╭─ PASAJE PROPORCIONADO

Todos coinciden también en que esas cooperativas de agricultores, de pescadores y de recolectores son la base de lo que hacen y que sin ellos no podrían tener alimentos. Por eso para Jaime es una lástima que la COP no haya involucrado más los temas de alimentación como parte de la propuesta de biodiversidad, en particular invitando a las comunidades productoras, que son las guardianas de conocimientos ancestrales. “Trabajamos con comunidades de la Sierra Nevada, de la Guajira, de Montes de María… y no solo en temas de recolección, sino que cocinamos juntos, conocemos nuevos ingredientes y experimentamos con ellos”, concluye.
Preparación
Es martes en la mañana y Jennifer Rodríguez llega a las cocinas caminando con una enorme tranquilidad. Revisa las cucharas sobre las que estará su plato, un snack de balú con queso de oveja, pipilongo y sal de hormigas culonas, y luego se sienta a desayunar un café con leche para prepararse para el día. “Quería hacer muchos platos distintos ―confiesa― pero este será el que me represente a mí y a mi historia”.
Y su historia es bien particular. Para empezar, antes de Mestizo, su restaurante, Jennifer nunca había trabajado en una cocina, ni había sido su vocación. Comenzó a estudiar ingeniería en Bogotá, pero enseguida se dio cuenta de que lo suyo no eran las ciudades grandes. Hubo un rompimiento con su armonía, con su sentir, como lo llama ella, y volvió a casa. Su relación con la Naturaleza era, como cualquier persona de un pueblo pequeño, mucho más cercana que la que puede tener un citadino. Se despertaba con los cantos de los pájaros y para ella era normal ir al mercado campesino de Mesitas del Colegio a escoger lo que comería esa semana. “Nunca se me ocurrió preparar cordero de Nueva Zelanda ―dice, sonriente― porque esas cosas no llegaban al pueblo”. Decidió entonces hacer un restaurante, que ahora funciona como una empresa familiar y que ha tenido un éxito insospechado. Para ella, el trabajo con las comunidades siempre ha sido orgánico porque es a ellos a quienes les ha comprado los productos, así como lo hacían su madre y sus abuelas. La cocina también ha funcionado de una manera natural, como una cocina de casa, inspirada en lo que ella vio en su familia y en la relación de las mujeres y los hombres con el campo y la comida.
Para ella, los ingredientes de su región, del altiplano, son la base de todo lo que hace. Le digo que estos alimentos no son fáciles de conseguir en las grandes ciudades, que la estandarización de la comida hace que todo se vea igual y que ya no se venden frutas o verduras que antes eran comunes. “Pero eso tiene doble filo ―contesta Jennifer―. Cualquier alimento que tenga una producción masiva se prostituye, de alguna manera. Recuerdo el aguacate, cuando no era tan común. Si un vecino tenía un árbol de aguacates, en el momento de la cosecha, comerlo era un regalo. Ahora no es así, se come todo el año, y muchas veces el que llega a los supermercados está verde, mal cosechado, sin sabor”.

╰─
╭─ MATERIAL MOSTRADO

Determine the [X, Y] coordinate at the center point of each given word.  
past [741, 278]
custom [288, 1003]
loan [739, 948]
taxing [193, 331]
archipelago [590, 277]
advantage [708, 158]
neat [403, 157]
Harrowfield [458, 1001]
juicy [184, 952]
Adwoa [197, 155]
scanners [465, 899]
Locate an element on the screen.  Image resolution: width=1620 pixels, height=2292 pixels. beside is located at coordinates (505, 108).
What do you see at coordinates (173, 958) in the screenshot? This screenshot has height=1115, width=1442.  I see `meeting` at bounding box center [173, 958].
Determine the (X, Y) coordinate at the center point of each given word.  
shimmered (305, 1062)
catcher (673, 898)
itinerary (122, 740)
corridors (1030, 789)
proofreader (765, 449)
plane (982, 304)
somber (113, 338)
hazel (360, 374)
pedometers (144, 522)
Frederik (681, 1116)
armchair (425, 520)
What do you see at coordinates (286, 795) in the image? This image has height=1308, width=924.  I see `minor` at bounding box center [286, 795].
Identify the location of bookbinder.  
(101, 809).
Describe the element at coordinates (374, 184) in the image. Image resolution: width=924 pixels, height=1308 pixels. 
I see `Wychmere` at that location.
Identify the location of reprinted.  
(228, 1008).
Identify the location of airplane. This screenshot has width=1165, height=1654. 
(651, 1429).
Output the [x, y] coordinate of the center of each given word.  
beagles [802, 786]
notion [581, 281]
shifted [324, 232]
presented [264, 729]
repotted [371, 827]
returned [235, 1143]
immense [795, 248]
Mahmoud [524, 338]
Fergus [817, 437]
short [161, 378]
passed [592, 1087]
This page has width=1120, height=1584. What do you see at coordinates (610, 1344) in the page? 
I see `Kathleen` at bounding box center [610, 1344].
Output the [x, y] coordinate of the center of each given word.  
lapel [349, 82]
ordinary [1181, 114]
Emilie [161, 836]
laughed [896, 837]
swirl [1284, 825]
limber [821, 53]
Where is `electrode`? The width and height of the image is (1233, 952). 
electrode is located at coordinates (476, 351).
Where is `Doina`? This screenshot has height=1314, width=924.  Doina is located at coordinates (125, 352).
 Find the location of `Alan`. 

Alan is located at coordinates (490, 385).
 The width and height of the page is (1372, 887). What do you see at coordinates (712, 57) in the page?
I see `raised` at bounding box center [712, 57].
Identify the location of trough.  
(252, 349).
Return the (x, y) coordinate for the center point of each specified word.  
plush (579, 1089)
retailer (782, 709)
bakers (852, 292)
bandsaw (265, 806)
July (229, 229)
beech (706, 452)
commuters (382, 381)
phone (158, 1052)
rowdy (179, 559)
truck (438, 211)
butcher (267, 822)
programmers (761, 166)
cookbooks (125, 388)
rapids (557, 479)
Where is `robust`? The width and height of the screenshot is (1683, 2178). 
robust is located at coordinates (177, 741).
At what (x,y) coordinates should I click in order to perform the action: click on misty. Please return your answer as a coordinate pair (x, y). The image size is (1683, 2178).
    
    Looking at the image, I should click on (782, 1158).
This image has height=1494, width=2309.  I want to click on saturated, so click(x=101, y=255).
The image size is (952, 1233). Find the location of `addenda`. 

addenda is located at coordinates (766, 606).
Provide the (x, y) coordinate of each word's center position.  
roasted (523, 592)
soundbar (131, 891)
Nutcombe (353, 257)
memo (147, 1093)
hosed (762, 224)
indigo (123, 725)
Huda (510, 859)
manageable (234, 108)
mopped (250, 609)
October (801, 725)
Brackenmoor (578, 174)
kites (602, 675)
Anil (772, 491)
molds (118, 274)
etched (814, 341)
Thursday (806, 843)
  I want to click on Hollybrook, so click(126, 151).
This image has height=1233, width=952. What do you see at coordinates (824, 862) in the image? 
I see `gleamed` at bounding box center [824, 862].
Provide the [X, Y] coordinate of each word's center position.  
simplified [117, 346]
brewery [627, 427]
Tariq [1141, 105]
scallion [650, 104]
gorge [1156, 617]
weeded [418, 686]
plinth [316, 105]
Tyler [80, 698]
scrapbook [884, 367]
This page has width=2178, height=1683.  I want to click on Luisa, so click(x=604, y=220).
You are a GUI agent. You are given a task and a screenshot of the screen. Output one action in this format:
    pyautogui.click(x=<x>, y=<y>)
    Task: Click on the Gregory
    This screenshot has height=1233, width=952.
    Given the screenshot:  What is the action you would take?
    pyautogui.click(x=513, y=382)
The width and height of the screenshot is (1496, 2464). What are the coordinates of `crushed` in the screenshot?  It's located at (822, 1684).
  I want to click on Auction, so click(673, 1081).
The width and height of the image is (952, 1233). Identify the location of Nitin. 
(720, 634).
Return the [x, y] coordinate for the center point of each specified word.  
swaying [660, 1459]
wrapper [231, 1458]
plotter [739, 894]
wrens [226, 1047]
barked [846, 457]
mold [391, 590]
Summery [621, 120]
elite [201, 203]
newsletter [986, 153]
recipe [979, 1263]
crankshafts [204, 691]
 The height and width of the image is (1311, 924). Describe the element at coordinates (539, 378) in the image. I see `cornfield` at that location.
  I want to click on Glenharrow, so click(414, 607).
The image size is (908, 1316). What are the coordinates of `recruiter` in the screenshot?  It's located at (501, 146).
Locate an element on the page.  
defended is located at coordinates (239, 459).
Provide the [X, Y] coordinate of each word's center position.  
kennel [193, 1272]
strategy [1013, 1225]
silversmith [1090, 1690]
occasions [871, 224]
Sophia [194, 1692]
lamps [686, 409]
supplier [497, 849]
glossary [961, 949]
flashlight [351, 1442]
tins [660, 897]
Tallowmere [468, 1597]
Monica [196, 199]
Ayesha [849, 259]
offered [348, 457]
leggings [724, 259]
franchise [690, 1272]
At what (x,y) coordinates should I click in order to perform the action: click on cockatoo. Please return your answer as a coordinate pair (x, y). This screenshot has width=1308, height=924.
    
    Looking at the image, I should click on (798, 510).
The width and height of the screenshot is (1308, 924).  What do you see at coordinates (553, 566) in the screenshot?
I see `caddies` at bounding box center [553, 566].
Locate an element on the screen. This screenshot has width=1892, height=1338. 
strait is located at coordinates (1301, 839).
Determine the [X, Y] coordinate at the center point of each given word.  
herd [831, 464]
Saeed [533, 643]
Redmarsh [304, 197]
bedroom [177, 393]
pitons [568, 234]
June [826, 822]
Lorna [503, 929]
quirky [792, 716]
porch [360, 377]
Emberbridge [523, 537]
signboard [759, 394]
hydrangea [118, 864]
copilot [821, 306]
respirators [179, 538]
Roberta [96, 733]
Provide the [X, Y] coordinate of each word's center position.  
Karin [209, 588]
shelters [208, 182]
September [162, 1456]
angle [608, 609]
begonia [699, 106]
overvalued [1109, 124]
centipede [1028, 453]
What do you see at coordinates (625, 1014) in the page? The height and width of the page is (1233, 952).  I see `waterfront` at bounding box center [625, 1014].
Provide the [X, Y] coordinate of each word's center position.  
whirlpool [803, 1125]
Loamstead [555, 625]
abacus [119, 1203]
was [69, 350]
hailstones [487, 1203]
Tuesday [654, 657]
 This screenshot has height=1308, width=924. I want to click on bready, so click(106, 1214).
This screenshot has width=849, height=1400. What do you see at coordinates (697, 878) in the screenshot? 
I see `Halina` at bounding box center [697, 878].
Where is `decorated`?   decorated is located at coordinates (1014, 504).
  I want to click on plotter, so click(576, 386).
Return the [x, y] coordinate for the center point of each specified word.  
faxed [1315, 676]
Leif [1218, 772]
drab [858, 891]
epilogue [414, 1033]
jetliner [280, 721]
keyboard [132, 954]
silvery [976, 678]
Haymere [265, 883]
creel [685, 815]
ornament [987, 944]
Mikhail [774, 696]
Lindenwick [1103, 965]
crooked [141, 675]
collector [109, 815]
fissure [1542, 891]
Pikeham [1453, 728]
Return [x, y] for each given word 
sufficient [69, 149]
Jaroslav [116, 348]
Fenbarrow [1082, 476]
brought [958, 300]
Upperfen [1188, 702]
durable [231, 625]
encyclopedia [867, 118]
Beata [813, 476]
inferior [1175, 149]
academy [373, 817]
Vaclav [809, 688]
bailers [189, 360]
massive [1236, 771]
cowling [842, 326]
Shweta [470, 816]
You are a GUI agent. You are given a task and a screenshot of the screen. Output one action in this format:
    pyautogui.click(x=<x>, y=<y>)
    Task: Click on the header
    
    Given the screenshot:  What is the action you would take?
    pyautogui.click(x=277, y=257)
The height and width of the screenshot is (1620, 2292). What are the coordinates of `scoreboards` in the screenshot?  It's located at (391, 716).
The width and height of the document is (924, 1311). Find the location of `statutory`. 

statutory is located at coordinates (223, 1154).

╰─

* RETOS *
[1] Reescribe como una lista JSON de cadenas, con una cadena por línea y sin las líneas en blanco, los registros desde la línea que contiene "The image size is (908, 1316)." hasta la que contiene "silversmith [1090, 1690]", ambas incluidas.
[2] Continúa el texto sobre la cocina de Jennifer Rodríguez y los ingredientes de su región a partir de su última oración.
El texto y los registros no tienen relación entre sí.

* RESULTADOS DEL EJERCICIO *
[1]
[
  "The image size is (908, 1316). What are the coordinates of `recruiter` in the screenshot?  It's located at (501, 146).",
  "Locate an element on the page.  ",
  "defended is located at coordinates (239, 459).",
  "Provide the [X, Y] coordinate of each word's center position.  ",
  "kennel [193, 1272]",
  "strategy [1013, 1225]",
  "silversmith [1090, 1690]"
]

[2]
Todavía no son las once de la mañana y nos detenemos con Jennifer frente a la cocina principal del CIAT, donde entran, como un enjambre de abejas, los 50 auxiliares de cocina y los 50 meseros que servirán la cena en la noche. El ambiente cambia de un segundo a otro, y ya no hay nadie relajado. Los chefs se ponen sus uniformes de fatiga, se concentran y comienzan a organizar las diferentes tareas. Jennifer busca unas flores de tunbergia que ha visto en un jardín para quitarles los pétalos y usarlos en su plato, Antonuela y Eduardo sacan los hongos y Jaime se acomoda en una esquina para preparar el marlin ahumado con la mayonesa de moringa. En el centro de una cafetería gigantesca se hacen hileras de mesas para servir, y sobre ellas ya han puesto los platos para la entrada.
A las cuatro de la tarde llega Catalina, que trae consigo el plato fuerte: pescado encocado envuelto en lo que ella llama “el origami nacional”, que es la hoja de bijao, con refrito y fufú. Los pequeños envueltos vienen primorosamente colocados sobre bandejas que se van enseguida al cuarto frío, de donde entran y salen con frecuencia quienes trabajan ahí, para coger un poco de calor en las cocinas. “Todo es pesca artesanal ―explica Catalina―, con lo que no hay un solo tipo de pescado sino lo que nos da el mar”.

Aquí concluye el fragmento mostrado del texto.